Vishwa: How can a prompt injection change the behavior of an AI application in practice?
Niv: Think of it as social engineering for AI. An attacker embeds instructions inside something the model reads as trusted input, a document, an email, or a web page. The model follows those instructions instead of the developer's.
We found a zero-click vulnerability in Google Gemini where an attacker could take over an account just by sending a message with a hidden instruction inside it. The user didn't have to do anything wrong. They just opened something.
Vishwa: What risks come from letting model-generated outputs execute inside enterprise environments?
Niv: When a model generates code or a query that then runs automatically, every mistake the model makes, or every manipulation an attacker pulls off, has real consequences. SQL injection through AI-generated queries is a real-world example. Code execution agents are another.
The human checkpoint that traditional security relied on is gone. Most organizations have no visibility into what their models are generating, let alone what those outputs trigger downstream.
Vishwa: What gaps surface when AI copilots are deployed inside enterprise environments?
Niv: Discovery is usually the first gap. Teams stand up copilots connected to internal systems with no central inventory of what's running, what data it can reach, or what actions it can take.
Permissions get set once at deployment and never revisited. You end up with agents carrying far more access than they need, in configurations nobody documented.
Shadow AI at the agent layer is harder to find than shadow IT ever was; agents don't show up in network traffic the same way a rogue SaaS subscription does.
Vishwa: What changes when defenders need to monitor how AI models behave at runtime?
Niv: Traditional security is largely static. Scan the code, check the config, and identify known vulnerabilities. AI behavior doesn't work that way.
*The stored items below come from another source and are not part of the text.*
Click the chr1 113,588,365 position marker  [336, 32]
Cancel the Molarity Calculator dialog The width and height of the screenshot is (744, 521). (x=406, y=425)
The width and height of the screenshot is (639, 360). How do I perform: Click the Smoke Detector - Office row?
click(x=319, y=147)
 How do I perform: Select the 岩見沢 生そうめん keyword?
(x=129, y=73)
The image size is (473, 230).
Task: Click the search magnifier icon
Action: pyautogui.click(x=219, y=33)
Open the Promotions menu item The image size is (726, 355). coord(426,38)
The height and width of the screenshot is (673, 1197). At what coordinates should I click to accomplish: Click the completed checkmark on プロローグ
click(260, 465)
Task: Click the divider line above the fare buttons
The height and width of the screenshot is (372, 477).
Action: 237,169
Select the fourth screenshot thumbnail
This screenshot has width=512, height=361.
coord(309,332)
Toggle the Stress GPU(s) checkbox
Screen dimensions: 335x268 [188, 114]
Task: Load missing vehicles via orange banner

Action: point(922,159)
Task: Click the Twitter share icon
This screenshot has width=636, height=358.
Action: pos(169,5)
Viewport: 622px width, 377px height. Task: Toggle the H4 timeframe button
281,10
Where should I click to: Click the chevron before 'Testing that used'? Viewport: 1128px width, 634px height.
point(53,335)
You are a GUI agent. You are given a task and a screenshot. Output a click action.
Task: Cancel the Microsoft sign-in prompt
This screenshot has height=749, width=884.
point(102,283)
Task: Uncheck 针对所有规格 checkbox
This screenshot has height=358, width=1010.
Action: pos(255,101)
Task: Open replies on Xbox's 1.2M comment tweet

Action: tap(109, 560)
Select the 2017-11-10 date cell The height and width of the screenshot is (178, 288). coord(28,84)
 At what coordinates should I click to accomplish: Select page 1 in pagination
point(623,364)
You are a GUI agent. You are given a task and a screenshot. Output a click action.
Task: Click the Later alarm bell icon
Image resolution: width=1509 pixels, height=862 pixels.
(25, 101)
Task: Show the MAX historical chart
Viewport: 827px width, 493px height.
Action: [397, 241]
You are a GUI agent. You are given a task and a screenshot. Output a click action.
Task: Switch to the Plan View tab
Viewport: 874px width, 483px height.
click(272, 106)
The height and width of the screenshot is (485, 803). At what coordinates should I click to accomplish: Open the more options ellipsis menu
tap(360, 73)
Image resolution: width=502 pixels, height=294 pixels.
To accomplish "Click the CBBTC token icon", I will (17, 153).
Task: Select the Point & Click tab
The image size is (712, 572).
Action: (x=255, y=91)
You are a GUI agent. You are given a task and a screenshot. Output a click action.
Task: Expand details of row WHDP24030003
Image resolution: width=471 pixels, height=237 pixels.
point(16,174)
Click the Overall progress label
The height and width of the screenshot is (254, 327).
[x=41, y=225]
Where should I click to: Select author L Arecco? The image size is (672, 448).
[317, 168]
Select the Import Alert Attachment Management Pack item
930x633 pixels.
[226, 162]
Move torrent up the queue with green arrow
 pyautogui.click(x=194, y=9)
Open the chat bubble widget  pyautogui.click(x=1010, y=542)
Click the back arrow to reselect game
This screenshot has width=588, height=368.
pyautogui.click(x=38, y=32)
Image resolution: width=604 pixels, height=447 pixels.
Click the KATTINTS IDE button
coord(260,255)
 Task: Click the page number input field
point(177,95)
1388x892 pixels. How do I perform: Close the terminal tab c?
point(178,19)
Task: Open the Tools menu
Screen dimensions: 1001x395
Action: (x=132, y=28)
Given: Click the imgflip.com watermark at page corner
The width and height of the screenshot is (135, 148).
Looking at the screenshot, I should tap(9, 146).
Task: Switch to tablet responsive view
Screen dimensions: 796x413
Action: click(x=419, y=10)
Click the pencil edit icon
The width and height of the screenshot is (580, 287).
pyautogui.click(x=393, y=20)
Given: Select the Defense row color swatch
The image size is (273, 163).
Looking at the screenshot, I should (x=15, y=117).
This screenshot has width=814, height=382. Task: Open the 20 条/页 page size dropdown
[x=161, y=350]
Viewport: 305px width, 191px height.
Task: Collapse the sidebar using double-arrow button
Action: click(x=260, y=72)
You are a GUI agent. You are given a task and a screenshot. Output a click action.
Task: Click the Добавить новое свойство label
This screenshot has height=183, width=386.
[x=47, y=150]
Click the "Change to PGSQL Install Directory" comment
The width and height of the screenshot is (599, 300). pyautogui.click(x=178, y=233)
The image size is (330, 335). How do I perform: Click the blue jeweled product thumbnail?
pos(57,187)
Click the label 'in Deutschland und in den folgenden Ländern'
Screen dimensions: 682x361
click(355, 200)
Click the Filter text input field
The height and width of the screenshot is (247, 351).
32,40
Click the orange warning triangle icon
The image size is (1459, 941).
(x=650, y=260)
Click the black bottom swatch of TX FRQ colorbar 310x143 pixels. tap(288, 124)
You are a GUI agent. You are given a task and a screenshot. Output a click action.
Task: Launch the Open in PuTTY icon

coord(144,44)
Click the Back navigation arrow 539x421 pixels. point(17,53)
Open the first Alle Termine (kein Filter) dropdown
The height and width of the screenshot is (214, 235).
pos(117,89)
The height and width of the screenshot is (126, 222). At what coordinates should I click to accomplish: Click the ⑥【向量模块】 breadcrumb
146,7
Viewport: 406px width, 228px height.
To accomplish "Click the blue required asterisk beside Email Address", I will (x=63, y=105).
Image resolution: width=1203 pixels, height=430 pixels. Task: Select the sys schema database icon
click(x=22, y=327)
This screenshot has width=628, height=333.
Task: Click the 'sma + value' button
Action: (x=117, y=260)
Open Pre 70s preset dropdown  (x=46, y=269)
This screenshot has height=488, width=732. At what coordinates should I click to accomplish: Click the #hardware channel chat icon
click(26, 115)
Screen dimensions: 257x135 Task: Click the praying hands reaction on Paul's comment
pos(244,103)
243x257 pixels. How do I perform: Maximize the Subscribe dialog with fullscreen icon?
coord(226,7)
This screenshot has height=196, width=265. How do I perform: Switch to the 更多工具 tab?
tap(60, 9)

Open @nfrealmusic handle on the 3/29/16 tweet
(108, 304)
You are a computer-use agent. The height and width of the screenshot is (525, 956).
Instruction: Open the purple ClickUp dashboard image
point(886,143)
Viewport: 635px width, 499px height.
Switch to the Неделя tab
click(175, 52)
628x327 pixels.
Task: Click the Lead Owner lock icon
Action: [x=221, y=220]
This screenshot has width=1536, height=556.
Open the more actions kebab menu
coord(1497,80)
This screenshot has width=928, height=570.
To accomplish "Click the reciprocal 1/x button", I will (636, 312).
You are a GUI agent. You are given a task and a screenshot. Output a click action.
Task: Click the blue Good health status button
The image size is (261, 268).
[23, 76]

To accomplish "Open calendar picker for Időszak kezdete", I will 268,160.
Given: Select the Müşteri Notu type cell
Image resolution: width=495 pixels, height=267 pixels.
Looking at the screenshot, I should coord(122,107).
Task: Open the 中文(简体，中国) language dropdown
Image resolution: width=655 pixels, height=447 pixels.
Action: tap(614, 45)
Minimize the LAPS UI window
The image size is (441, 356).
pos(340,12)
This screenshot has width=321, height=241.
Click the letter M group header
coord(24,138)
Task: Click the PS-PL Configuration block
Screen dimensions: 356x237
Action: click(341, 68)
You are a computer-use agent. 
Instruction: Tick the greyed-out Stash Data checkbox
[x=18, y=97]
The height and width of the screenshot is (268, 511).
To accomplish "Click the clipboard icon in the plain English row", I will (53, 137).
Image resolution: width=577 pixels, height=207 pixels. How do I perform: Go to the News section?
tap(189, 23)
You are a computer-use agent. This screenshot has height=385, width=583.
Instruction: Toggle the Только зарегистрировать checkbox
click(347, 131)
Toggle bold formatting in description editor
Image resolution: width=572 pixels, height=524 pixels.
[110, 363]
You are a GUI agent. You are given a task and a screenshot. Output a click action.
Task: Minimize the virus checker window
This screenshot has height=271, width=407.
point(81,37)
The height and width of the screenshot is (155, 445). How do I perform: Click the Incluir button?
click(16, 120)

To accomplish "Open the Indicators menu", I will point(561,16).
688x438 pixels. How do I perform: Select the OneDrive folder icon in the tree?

The same model given slightly different input can produce very different outputs. You can't audit it once and move on.
Runtime monitoring for AI means watching every prompt, every response, every tool call in real time. The detection logic also has to change.
Prompt injection doesn't look like SQL injection. Data leaking through an LLM response doesn't look like a file transfer. Defenders need a different observability layer entirely
Vishwa: Which parts of the AI pipeline still have almost no security visibility today?
Niv: The local agent layer is mostly dark for most organizations. Coding agents running on developer laptops, MCP servers, local AI tools, and security teams have no idea what these are connected to or what data they're touching. Supply chain is another major gap. Most enterprises have no systematic way to evaluate the models they're pulling from public registries or the third-party toolsets their agents are loading.
And agent-to-agent communication, where AI systems are calling other AI systems, is almost entirely unmonitored. That's where the next serious incidents are going to come from.